PHOTO: The research site in Wisconsin with flags marking study plants — The research site in Wisconsin with flags marking study plants

This summer, Havens and Vitt spent weeks in Door County, Wisconsin, observing the interactions of the weevil with Pitcher’s thistle, as well as those of its suite of pollinator species.

Watch a video to learn how Havens became interested in plants as a child, and why she says we couldn’t survive without them today.

Together with their research team, they recorded detailed notes about the frequency and time of visits by the helpful pollinators, like bees, and the dreaded weevils. In total, they monitored 27 visiting insect species.

“We want to find ways to protect this plant from weevils without affecting its pollinators,” said Havens. Could a certain floral scent do the trick? Could a natural insecticide be the answer? Each solution must be carefully tested and put to trial first.

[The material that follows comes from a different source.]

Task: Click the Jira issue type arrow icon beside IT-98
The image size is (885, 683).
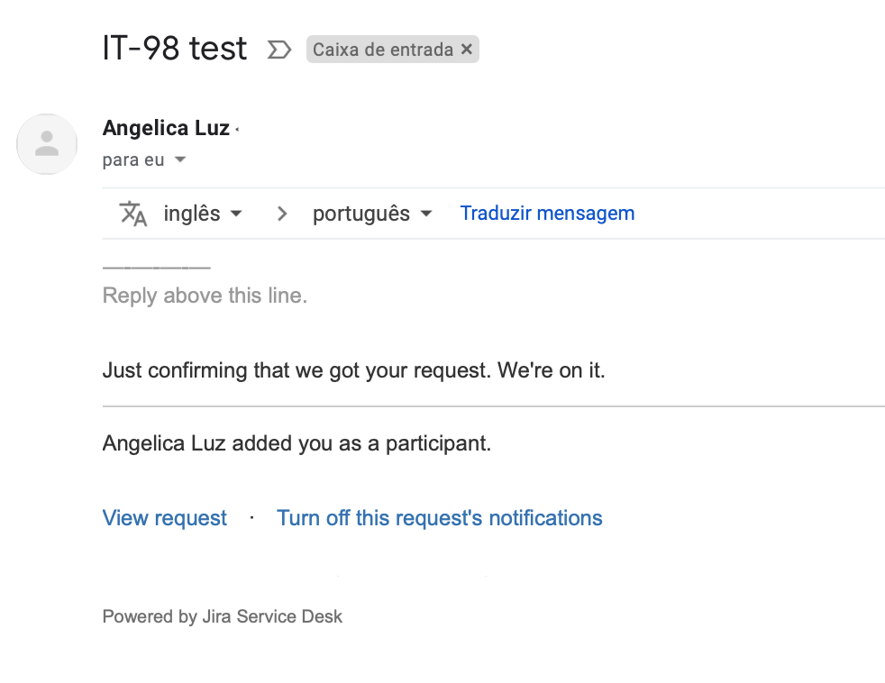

For now, they are busy trying to understand the life cycle of the weevil as it relates to the thistle—from the time an adult lays its eggs in the seedhead to the time the larvae emerge from the flower and eat the seeds that could have been the next generation of plants.

As I left Havens and Vitt in the Daniel F. and Ada L. Rice Plant Conservation Science Center, they were sorting through their samples of seedheads and weevils, collected in the field, and musing over the potential solutions planted by their research that are just beginning to grow.